(Beginning of Material provided)
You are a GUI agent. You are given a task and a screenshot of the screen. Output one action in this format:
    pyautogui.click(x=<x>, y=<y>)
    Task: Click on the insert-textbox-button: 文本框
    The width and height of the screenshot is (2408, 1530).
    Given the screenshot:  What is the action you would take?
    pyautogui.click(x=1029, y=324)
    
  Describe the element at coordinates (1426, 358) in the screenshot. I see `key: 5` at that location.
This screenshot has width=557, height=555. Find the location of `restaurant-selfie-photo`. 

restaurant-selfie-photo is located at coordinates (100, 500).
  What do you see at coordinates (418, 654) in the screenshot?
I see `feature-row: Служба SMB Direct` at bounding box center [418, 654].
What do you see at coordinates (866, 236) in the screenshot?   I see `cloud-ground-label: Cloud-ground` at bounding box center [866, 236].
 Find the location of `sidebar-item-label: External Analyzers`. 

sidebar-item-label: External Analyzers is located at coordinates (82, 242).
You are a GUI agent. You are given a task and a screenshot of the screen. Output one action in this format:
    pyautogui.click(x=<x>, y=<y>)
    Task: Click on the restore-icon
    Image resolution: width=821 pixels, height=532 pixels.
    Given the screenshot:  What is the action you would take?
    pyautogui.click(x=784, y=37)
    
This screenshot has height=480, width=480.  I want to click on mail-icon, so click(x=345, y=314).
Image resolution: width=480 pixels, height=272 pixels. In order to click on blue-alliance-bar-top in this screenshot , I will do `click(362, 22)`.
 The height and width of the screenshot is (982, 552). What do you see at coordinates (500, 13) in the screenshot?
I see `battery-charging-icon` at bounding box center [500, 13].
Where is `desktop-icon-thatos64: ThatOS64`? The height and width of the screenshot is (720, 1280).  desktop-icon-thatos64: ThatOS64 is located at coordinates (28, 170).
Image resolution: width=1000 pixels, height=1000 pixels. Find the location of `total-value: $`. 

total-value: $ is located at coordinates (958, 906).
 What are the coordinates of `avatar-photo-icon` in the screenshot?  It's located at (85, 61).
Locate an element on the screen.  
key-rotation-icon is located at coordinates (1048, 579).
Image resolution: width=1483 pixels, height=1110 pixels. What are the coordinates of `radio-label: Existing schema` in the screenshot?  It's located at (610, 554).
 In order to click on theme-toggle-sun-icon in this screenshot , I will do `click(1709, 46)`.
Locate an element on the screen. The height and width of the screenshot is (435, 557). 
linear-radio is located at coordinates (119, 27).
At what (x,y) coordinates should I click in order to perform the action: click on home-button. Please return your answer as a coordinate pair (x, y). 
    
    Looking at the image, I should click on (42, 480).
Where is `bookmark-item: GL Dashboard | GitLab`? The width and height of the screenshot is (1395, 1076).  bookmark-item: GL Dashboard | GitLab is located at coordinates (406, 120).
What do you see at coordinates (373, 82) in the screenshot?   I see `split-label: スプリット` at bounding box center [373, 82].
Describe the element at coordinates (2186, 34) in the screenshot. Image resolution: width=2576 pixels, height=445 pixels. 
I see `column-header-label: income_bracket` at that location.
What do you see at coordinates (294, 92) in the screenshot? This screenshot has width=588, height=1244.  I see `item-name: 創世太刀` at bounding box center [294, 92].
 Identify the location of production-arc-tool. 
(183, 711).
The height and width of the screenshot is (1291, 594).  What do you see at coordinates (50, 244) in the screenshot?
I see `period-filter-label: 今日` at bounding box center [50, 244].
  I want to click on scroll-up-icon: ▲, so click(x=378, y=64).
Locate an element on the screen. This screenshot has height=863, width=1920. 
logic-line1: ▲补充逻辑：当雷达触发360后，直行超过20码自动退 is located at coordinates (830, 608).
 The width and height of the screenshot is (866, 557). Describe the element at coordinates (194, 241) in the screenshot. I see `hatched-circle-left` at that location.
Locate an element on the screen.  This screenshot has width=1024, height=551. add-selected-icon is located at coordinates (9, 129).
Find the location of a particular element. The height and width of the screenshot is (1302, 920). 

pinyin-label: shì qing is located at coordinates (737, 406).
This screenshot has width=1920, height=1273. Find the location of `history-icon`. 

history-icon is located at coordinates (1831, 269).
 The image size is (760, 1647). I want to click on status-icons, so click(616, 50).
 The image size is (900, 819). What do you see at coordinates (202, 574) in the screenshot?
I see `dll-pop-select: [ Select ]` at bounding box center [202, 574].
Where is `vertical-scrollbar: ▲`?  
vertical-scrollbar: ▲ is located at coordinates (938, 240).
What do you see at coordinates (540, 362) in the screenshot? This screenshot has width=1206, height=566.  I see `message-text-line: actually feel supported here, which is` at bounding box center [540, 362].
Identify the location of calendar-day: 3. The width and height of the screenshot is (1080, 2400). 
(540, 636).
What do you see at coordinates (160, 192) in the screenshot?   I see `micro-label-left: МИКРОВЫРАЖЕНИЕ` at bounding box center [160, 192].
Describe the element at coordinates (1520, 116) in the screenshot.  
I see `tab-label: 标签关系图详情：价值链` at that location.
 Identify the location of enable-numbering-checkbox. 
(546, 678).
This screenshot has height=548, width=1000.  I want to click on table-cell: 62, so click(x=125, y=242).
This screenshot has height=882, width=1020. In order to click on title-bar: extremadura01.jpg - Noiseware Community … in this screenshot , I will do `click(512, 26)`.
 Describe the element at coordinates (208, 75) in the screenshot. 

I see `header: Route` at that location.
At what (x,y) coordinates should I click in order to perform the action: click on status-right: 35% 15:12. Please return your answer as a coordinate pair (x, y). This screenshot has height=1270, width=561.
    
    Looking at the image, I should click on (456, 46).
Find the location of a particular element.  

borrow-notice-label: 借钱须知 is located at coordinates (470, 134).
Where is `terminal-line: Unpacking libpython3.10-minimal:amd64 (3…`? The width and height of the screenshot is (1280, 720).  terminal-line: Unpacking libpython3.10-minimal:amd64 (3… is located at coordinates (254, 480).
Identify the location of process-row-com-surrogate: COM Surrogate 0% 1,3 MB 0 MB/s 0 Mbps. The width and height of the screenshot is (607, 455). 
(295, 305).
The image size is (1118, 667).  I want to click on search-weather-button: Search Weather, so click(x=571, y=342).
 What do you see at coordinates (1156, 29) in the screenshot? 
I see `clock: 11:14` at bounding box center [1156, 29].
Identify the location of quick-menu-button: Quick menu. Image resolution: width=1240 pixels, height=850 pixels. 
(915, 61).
(End of Material provided)
Please write out the material above as a numbered list with one line per number, leaving out the blank lines.

1. You are a GUI agent. You are given a task and a screenshot of the screen. Output one action in this format:
2.     pyautogui.click(x=<x>, y=<y>)
3.     Task: Click on the insert-textbox-button: 文本框
4.     The width and height of the screenshot is (2408, 1530).
5.     Given the screenshot:  What is the action you would take?
6.     pyautogui.click(x=1029, y=324)
7.   Describe the element at coordinates (1426, 358) in the screenshot. I see `key: 5` at that location.
8. This screenshot has width=557, height=555. Find the location of `restaurant-selfie-photo`. 
9. restaurant-selfie-photo is located at coordinates (100, 500).
10.   What do you see at coordinates (418, 654) in the screenshot?
11. I see `feature-row: Служба SMB Direct` at bounding box center [418, 654].
12. What do you see at coordinates (866, 236) in the screenshot?   I see `cloud-ground-label: Cloud-ground` at bounding box center [866, 236].
13.  Find the location of `sidebar-item-label: External Analyzers`. 
14. sidebar-item-label: External Analyzers is located at coordinates (82, 242).
15. You are a GUI agent. You are given a task and a screenshot of the screen. Output one action in this format:
16.     pyautogui.click(x=<x>, y=<y>)
17.     Task: Click on the restore-icon
18.     Image resolution: width=821 pixels, height=532 pixels.
19.     Given the screenshot:  What is the action you would take?
20.     pyautogui.click(x=784, y=37)
21. This screenshot has height=480, width=480.  I want to click on mail-icon, so click(x=345, y=314).
22. Image resolution: width=480 pixels, height=272 pixels. In order to click on blue-alliance-bar-top in this screenshot , I will do `click(362, 22)`.
23.  The height and width of the screenshot is (982, 552). What do you see at coordinates (500, 13) in the screenshot?
24. I see `battery-charging-icon` at bounding box center [500, 13].
25. Where is `desktop-icon-thatos64: ThatOS64`? The height and width of the screenshot is (720, 1280).  desktop-icon-thatos64: ThatOS64 is located at coordinates (28, 170).
26. Image resolution: width=1000 pixels, height=1000 pixels. Find the location of `total-value: $`. 
27. total-value: $ is located at coordinates (958, 906).
28.  What are the coordinates of `avatar-photo-icon` in the screenshot?  It's located at (85, 61).
29. Locate an element on the screen.  
30. key-rotation-icon is located at coordinates (1048, 579).
31. Image resolution: width=1483 pixels, height=1110 pixels. What are the coordinates of `radio-label: Existing schema` in the screenshot?  It's located at (610, 554).
32.  In order to click on theme-toggle-sun-icon in this screenshot , I will do `click(1709, 46)`.
33. Locate an element on the screen. The height and width of the screenshot is (435, 557). 
34. linear-radio is located at coordinates (119, 27).
35. At what (x,y) coordinates should I click in order to perform the action: click on home-button. Please return your answer as a coordinate pair (x, y). 
36.     Looking at the image, I should click on (42, 480).
37. Where is `bookmark-item: GL Dashboard | GitLab`? The width and height of the screenshot is (1395, 1076).  bookmark-item: GL Dashboard | GitLab is located at coordinates (406, 120).
38. What do you see at coordinates (373, 82) in the screenshot?   I see `split-label: スプリット` at bounding box center [373, 82].
39. Describe the element at coordinates (2186, 34) in the screenshot. Image resolution: width=2576 pixels, height=445 pixels. 
40. I see `column-header-label: income_bracket` at that location.
41. What do you see at coordinates (294, 92) in the screenshot? This screenshot has width=588, height=1244.  I see `item-name: 創世太刀` at bounding box center [294, 92].
42.  Identify the location of production-arc-tool. 
43. (183, 711).
44. The height and width of the screenshot is (1291, 594).  What do you see at coordinates (50, 244) in the screenshot?
45. I see `period-filter-label: 今日` at bounding box center [50, 244].
46.   I want to click on scroll-up-icon: ▲, so click(x=378, y=64).
47. Locate an element on the screen. This screenshot has height=863, width=1920. 
48. logic-line1: ▲补充逻辑：当雷达触发360后，直行超过20码自动退 is located at coordinates (830, 608).
49.  The width and height of the screenshot is (866, 557). Describe the element at coordinates (194, 241) in the screenshot. I see `hatched-circle-left` at that location.
50. Locate an element on the screen.  This screenshot has width=1024, height=551. add-selected-icon is located at coordinates (9, 129).
51. Find the location of a particular element. The height and width of the screenshot is (1302, 920). 
52. pinyin-label: shì qing is located at coordinates (737, 406).
53. This screenshot has width=1920, height=1273. Find the location of `history-icon`. 
54. history-icon is located at coordinates (1831, 269).
55.  The image size is (760, 1647). I want to click on status-icons, so click(616, 50).
56.  The image size is (900, 819). What do you see at coordinates (202, 574) in the screenshot?
57. I see `dll-pop-select: [ Select ]` at bounding box center [202, 574].
58. Where is `vertical-scrollbar: ▲`?  
59. vertical-scrollbar: ▲ is located at coordinates (938, 240).
60. What do you see at coordinates (540, 362) in the screenshot? This screenshot has width=1206, height=566.  I see `message-text-line: actually feel supported here, which is` at bounding box center [540, 362].
61. Identify the location of calendar-day: 3. The width and height of the screenshot is (1080, 2400). 
62. (540, 636).
63. What do you see at coordinates (160, 192) in the screenshot?   I see `micro-label-left: МИКРОВЫРАЖЕНИЕ` at bounding box center [160, 192].
64. Describe the element at coordinates (1520, 116) in the screenshot.  
65. I see `tab-label: 标签关系图详情：价值链` at that location.
66.  Identify the location of enable-numbering-checkbox. 
67. (546, 678).
68. This screenshot has height=548, width=1000.  I want to click on table-cell: 62, so click(x=125, y=242).
69. This screenshot has height=882, width=1020. In order to click on title-bar: extremadura01.jpg - Noiseware Community … in this screenshot , I will do `click(512, 26)`.
70.  Describe the element at coordinates (208, 75) in the screenshot. 
71. I see `header: Route` at that location.
72. At what (x,y) coordinates should I click in order to perform the action: click on status-right: 35% 15:12. Please return your answer as a coordinate pair (x, y). This screenshot has height=1270, width=561.
73.     Looking at the image, I should click on (456, 46).
74. Find the location of a particular element.  
75. borrow-notice-label: 借钱须知 is located at coordinates (470, 134).
76. Where is `terminal-line: Unpacking libpython3.10-minimal:amd64 (3…`? The width and height of the screenshot is (1280, 720).  terminal-line: Unpacking libpython3.10-minimal:amd64 (3… is located at coordinates (254, 480).
77. Identify the location of process-row-com-surrogate: COM Surrogate 0% 1,3 MB 0 MB/s 0 Mbps. The width and height of the screenshot is (607, 455). 
78. (295, 305).
79. The image size is (1118, 667).  I want to click on search-weather-button: Search Weather, so click(x=571, y=342).
80.  What do you see at coordinates (1156, 29) in the screenshot? 
81. I see `clock: 11:14` at bounding box center [1156, 29].
82. Identify the location of quick-menu-button: Quick menu. Image resolution: width=1240 pixels, height=850 pixels. 
83. (915, 61).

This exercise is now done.